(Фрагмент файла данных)
= = = = = = =

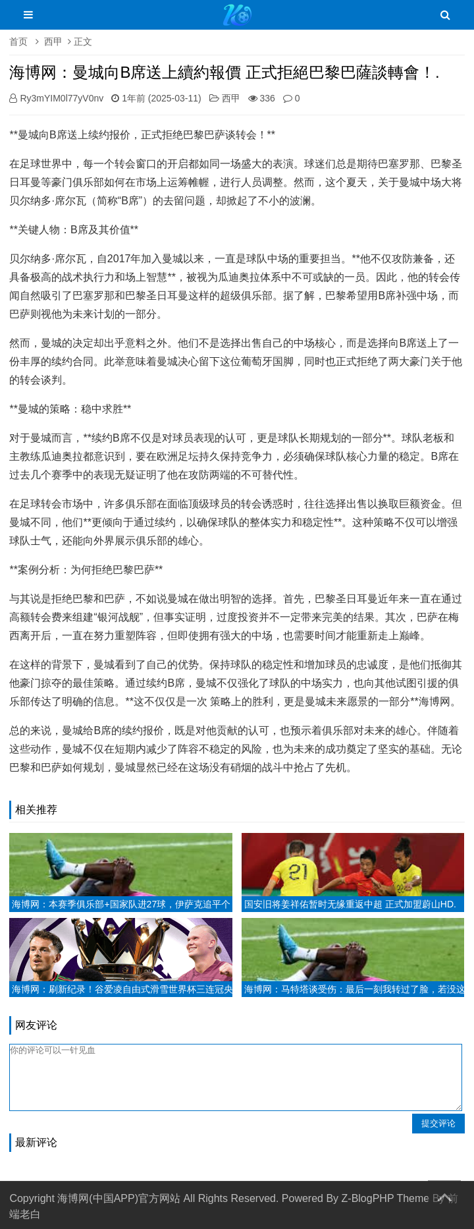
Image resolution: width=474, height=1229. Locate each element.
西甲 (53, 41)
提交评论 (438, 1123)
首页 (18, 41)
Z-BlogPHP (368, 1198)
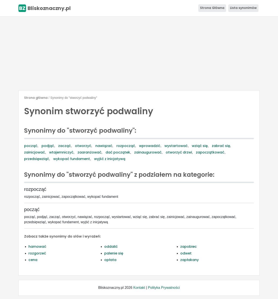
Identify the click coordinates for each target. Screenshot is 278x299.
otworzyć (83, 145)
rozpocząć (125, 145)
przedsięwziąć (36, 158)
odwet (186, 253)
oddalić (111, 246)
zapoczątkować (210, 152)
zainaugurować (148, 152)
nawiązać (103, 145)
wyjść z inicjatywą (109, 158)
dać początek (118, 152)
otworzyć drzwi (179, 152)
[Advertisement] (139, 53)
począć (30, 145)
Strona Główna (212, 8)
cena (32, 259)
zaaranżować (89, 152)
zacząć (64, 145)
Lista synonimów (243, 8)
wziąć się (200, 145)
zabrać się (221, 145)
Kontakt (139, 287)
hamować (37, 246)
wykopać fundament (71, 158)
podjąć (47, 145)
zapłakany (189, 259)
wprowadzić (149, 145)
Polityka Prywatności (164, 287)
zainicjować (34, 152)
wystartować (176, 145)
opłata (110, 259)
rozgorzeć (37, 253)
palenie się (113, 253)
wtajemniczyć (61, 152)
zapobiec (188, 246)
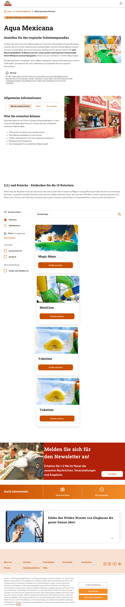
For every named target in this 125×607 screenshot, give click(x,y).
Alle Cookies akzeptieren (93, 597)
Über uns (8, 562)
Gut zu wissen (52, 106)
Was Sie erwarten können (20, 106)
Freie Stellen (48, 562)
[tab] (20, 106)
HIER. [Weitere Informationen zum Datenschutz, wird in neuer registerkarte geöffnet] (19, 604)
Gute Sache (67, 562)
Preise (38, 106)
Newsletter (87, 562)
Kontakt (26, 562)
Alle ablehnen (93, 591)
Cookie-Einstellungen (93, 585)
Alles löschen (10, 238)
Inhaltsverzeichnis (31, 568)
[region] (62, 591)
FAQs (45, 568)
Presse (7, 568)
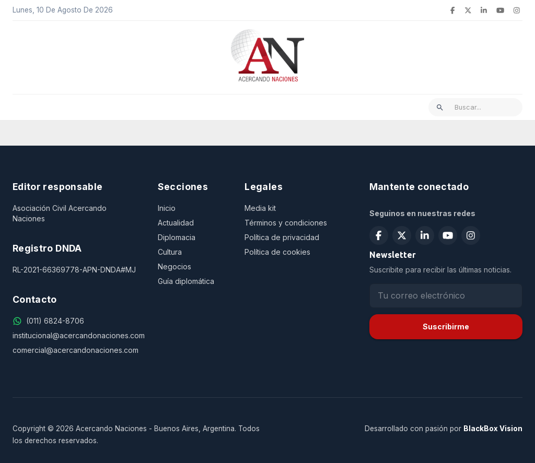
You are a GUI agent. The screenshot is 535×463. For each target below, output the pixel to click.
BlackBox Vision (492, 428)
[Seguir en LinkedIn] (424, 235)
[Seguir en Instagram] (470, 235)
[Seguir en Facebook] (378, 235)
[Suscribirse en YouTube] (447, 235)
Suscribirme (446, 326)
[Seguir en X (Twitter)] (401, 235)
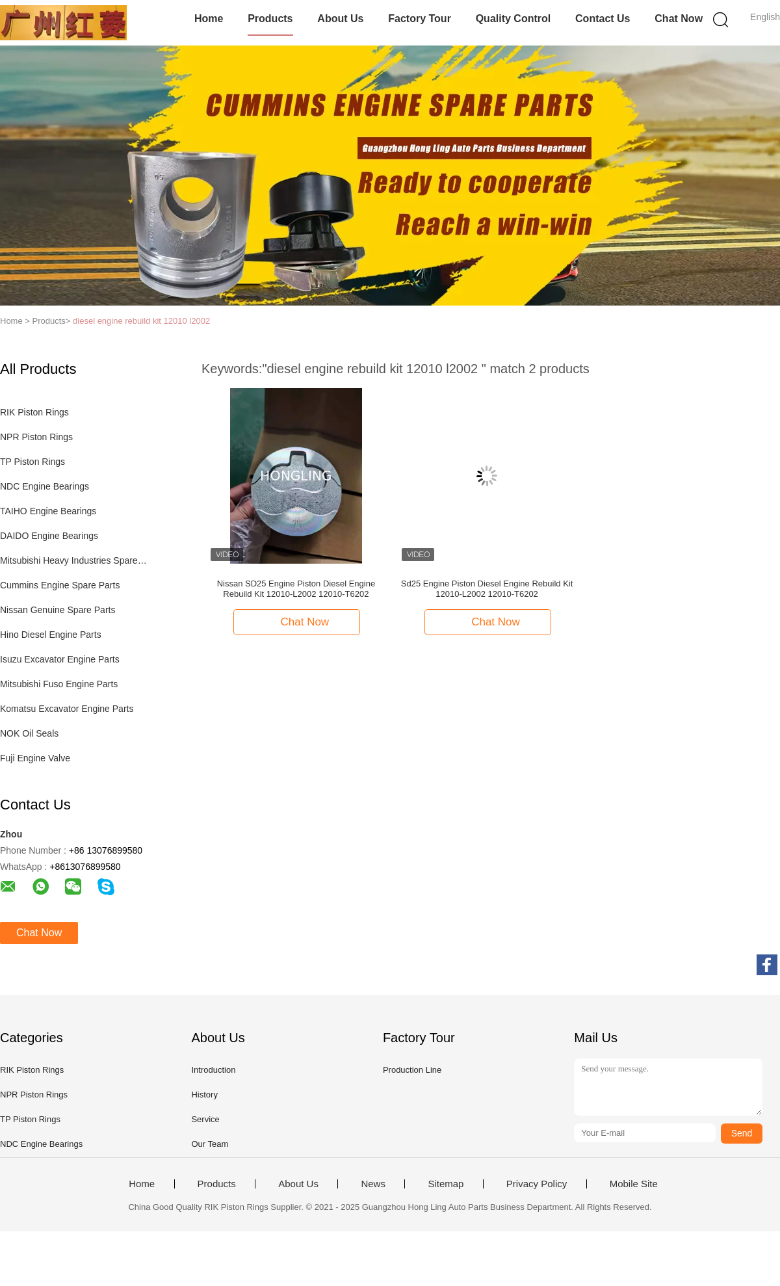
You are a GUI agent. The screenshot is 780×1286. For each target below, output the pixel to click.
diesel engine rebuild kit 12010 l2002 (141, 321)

= = = = = = =

Перепишите участок листинга от строки с «począć (30, 145)» до строки с «Was Sie erwarten können (20, 106)» включительно, вместе с запросами, умножив каждую координату в ответах на 1,65 и округлив до целого (половины вверх). Картинки в ответ не включайте.

→ Ответ
począć (50, 239)
Strona Główna (350, 13)
cena (53, 427)
zaaranżować (147, 251)
zacząć (106, 239)
Lista synonimów (401, 13)
wziąć się (330, 239)
zabrać się (365, 239)
Kontakt (229, 474)
hamować (61, 406)
wykopać fundament (117, 261)
podjąć (78, 239)
zapłakany (312, 427)
wprowadzić (246, 239)
Polityka Prywatności (271, 474)
zainicjować (56, 251)
wystartować (290, 239)
opłata (182, 427)
rozgorzeć (61, 417)
palenie się (186, 417)
wtajemniczyć (101, 251)
zapobiec (310, 406)
For every named target in this 125×607 screenshot, give click(x,y).
Alle Cookies akzeptieren (153, 985)
Über uns (13, 927)
Gut zu wissen (86, 175)
Was Sie erwarten können (33, 175)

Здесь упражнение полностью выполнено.